Em réplica (fls. 639 a 645), a autora sustentou que as transcrições destacadas pelo réu são parciais e não permitem conhecer o juízo e a avaliação dos factos que fez na sentença penal, percutindo que apenas se serviu dos elementos do processo e se limitou a, com a liberdade que lhe é permitida ao fazer o respectivo exame crítico, sobre eles ajuizar no exercício da sua função, tarefa que se não limita à mera reprodução mecânica dos depoimentos ouvidos. Ao assumir como suas as declarações referidas pelas notícias, designadamente as prestadas à E…, o réu contribuiu para a respectiva publicação e para os comentários e intervenções surgidos. Refuta as intenções e comportamento que, em relação à sua pessoa, ele lhe atribui na contestação.

Após saneador, foi seleccionada a matéria de facto considerada relevante, já assente e controvertida – acto de que reclamou o réu, com parcial deferimento.
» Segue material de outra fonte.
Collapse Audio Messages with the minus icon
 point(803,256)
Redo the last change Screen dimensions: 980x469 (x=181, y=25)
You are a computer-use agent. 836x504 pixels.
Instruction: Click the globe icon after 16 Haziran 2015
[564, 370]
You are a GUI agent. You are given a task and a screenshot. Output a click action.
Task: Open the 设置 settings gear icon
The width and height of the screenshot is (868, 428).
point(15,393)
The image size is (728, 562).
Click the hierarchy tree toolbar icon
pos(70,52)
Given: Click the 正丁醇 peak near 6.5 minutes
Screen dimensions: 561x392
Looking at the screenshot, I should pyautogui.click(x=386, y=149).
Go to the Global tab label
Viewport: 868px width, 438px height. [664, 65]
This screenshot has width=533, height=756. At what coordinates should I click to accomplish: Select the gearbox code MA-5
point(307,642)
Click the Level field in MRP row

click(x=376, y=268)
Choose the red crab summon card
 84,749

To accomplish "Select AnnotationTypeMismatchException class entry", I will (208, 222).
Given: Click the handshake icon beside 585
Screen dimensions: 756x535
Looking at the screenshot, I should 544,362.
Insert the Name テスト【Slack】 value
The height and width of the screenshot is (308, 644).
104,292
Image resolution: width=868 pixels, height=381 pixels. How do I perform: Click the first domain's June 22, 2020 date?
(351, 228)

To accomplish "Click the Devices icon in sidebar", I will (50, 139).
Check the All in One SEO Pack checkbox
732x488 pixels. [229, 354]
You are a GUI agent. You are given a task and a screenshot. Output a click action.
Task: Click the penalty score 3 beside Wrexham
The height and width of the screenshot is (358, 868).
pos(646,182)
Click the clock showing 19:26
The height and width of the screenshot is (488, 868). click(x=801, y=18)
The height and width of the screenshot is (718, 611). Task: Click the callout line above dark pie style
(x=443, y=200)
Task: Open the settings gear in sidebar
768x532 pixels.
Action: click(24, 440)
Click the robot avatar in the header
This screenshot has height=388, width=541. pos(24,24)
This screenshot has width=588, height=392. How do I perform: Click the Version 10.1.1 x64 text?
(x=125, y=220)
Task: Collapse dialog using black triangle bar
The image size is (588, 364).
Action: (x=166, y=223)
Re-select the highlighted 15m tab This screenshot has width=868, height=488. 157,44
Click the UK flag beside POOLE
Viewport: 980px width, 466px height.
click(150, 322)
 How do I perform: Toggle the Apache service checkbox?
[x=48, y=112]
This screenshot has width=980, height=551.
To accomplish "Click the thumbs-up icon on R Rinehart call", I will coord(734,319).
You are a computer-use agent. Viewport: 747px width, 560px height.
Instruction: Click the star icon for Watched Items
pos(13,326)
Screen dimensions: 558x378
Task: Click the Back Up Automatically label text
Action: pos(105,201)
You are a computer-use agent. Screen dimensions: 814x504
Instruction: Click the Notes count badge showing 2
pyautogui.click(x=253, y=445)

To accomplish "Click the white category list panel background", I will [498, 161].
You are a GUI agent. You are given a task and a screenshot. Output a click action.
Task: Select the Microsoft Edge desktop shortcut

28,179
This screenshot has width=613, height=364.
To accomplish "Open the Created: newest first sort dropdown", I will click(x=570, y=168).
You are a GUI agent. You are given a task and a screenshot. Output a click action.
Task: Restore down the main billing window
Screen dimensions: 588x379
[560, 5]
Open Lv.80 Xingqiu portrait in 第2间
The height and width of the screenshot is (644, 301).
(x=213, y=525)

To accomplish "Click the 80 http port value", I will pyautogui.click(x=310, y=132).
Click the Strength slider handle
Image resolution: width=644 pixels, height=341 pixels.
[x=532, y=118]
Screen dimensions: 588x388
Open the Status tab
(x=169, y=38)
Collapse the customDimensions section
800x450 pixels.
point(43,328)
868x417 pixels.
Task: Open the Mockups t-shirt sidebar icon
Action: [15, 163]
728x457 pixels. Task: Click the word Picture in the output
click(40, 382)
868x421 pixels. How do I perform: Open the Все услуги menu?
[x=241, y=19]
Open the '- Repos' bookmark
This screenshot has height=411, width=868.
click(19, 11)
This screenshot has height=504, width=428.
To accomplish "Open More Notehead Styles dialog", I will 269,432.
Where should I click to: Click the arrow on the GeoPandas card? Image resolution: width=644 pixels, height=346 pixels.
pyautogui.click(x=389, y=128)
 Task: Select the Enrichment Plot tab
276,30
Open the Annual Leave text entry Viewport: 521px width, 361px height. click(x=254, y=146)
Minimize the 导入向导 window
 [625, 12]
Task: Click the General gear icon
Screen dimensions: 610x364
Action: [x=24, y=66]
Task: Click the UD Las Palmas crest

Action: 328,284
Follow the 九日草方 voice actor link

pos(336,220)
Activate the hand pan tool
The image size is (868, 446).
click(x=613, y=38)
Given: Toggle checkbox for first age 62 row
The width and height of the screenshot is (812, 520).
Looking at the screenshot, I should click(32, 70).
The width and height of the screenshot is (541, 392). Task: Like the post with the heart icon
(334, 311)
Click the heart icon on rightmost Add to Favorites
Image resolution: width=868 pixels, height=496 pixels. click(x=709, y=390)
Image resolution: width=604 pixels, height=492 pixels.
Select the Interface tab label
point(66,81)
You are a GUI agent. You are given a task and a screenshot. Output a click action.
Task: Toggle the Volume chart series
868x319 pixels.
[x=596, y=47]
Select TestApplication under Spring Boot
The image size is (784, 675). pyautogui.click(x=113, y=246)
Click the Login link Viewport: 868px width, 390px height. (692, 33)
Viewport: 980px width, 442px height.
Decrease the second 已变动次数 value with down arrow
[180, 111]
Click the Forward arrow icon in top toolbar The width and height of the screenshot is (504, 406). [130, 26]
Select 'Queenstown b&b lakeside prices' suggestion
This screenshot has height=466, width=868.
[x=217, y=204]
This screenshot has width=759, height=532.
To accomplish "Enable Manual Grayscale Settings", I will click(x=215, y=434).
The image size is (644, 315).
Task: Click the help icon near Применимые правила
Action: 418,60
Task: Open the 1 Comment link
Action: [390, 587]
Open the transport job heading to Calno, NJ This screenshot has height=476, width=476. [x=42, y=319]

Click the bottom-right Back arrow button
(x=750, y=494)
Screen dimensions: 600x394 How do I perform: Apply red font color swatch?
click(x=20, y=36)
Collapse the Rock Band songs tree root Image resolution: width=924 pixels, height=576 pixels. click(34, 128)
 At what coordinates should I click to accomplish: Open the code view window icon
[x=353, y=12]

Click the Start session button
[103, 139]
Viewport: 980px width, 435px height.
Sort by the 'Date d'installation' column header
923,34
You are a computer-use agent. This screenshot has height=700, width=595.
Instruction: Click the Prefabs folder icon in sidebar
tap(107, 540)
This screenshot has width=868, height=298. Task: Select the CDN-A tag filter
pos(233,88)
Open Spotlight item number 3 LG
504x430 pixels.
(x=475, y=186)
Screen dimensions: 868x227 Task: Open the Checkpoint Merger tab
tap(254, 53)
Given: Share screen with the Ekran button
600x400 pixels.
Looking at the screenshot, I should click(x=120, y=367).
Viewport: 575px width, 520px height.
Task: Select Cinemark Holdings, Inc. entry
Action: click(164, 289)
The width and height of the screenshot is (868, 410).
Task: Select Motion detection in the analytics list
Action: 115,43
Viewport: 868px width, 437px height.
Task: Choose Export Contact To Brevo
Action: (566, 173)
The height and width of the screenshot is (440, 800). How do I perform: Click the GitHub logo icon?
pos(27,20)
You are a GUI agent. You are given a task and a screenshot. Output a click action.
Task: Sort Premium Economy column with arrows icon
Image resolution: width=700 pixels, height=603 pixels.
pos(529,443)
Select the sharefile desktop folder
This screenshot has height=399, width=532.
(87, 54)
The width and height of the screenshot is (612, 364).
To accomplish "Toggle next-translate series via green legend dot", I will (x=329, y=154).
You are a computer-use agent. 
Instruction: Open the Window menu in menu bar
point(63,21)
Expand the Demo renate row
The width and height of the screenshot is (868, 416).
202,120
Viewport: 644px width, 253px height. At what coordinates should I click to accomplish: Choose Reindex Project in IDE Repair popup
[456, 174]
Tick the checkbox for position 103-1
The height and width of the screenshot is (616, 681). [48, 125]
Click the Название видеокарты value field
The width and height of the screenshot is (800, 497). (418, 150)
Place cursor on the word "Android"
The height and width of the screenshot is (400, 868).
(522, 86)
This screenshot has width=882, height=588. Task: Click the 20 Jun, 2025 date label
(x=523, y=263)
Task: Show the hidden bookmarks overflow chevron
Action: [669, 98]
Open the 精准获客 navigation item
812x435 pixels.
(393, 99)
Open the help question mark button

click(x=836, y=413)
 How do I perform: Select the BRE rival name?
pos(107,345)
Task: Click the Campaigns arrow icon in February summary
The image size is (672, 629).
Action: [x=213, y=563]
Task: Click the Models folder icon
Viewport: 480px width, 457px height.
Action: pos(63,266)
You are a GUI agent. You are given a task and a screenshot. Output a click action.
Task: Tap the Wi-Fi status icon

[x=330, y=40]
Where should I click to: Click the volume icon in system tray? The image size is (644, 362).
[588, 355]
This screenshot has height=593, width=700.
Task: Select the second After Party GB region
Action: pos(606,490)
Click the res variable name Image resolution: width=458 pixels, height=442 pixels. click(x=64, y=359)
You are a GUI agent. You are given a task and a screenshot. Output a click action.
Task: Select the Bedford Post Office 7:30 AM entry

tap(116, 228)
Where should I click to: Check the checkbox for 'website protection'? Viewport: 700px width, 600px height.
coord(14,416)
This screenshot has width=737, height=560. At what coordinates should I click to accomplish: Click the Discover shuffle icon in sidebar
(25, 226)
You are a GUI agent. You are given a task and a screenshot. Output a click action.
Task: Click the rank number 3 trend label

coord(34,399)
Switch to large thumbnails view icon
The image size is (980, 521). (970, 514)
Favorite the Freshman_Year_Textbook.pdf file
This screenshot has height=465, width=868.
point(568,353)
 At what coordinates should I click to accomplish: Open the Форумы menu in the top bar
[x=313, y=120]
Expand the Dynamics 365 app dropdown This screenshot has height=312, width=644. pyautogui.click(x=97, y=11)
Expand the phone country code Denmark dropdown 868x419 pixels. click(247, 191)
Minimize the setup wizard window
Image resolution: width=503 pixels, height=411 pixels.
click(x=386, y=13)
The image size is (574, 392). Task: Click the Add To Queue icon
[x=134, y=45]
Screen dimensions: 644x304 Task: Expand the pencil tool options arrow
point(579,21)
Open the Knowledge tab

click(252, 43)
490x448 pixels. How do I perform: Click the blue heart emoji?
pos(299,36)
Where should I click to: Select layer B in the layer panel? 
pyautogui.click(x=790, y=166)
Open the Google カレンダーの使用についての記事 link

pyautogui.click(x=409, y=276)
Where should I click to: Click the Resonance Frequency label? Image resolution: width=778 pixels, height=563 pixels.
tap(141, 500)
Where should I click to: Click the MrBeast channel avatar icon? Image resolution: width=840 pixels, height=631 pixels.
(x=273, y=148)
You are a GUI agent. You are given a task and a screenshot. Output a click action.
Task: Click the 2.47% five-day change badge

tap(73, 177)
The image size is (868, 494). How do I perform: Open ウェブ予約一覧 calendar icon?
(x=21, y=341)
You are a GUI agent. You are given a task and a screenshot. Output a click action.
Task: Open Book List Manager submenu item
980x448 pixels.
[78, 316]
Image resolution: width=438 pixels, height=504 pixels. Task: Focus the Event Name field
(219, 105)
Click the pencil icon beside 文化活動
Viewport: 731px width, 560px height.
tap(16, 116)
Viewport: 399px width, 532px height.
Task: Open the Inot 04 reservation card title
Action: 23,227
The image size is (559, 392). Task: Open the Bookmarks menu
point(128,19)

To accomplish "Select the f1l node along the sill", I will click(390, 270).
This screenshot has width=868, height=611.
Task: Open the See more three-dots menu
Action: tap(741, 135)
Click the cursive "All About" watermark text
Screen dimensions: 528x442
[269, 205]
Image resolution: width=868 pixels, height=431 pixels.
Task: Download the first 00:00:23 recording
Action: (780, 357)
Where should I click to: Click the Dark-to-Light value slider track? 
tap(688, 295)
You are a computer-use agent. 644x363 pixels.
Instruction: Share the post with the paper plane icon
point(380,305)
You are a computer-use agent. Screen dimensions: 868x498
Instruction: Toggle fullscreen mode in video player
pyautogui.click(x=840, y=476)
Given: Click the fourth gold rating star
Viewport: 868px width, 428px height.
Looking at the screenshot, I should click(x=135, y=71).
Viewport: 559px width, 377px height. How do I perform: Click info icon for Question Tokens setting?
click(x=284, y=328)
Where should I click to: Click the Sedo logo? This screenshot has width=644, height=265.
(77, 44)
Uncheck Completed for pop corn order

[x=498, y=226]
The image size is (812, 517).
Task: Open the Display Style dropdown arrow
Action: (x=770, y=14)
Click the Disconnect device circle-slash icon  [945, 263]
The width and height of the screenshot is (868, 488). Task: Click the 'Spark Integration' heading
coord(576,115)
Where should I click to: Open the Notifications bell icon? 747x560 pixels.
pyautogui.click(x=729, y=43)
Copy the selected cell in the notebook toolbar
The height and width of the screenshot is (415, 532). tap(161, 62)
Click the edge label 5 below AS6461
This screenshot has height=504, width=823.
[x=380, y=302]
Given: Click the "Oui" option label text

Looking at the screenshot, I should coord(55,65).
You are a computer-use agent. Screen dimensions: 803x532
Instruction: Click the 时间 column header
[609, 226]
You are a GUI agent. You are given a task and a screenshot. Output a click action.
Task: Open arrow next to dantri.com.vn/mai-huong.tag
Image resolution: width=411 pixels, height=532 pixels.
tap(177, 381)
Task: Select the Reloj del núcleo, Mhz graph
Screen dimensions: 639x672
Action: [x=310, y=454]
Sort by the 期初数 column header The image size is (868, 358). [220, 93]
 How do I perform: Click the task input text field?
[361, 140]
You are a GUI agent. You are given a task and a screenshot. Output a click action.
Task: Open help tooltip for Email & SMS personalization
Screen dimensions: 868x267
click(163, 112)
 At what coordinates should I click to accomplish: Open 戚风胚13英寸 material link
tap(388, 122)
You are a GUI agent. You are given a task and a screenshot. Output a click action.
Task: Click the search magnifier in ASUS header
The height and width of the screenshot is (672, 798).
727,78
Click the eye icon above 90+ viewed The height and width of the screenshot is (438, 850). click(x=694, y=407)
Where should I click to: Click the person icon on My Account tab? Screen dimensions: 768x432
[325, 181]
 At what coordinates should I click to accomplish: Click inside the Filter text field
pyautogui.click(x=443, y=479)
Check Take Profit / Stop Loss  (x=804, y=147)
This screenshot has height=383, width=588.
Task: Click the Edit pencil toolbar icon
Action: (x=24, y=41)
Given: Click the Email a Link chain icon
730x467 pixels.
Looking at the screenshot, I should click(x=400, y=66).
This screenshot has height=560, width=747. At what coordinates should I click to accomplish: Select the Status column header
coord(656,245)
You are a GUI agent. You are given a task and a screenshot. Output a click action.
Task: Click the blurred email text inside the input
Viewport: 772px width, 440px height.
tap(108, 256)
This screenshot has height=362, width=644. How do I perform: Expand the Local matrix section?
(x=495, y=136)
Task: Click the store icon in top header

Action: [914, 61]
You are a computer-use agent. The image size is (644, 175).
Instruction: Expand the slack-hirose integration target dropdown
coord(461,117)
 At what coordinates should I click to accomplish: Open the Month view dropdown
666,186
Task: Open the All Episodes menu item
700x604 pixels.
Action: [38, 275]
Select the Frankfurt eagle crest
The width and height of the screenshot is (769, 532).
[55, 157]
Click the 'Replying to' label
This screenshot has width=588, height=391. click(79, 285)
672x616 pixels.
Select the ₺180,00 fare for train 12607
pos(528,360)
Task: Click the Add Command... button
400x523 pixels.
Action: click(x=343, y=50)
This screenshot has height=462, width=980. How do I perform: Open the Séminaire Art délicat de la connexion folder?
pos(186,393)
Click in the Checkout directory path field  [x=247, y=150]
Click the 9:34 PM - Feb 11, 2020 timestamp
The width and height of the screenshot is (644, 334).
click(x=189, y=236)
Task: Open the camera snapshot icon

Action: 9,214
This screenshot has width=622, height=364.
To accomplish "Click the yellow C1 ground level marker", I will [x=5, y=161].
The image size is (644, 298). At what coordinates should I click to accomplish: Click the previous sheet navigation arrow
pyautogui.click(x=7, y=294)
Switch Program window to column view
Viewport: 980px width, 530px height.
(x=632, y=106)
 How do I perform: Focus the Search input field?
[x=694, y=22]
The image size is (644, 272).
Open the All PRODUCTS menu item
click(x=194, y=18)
Realizada a audiência de julgamento, foi, em 28-04-2014, proferida sentença (fls. 1927 a 1963) que culminou na decisão de julgar “parcialmente procedente o pedido formulado pela Autora…, condenando o Réu … a pagar-lhe a quantia de €16.000,00 (dezasseis mil euros), acrescida de juros de mora…; parcialmente improcedente o pedido formulado pela Autora, absolvendo o Réu da sua parte restante.” O réu não se conformou e interpôs recurso para esta Relação, concluindo assim as suas alegações: “C) DAS CONCLUSÕES C1) MATÉRIA DE FACTO 1ª) A matéria julgada provada constante do ponto 15. dos factos provados é claramente conclusiva, pelo que deve ser considerada não escrita (artigo 607º nº 3 do Código de Processo Civil).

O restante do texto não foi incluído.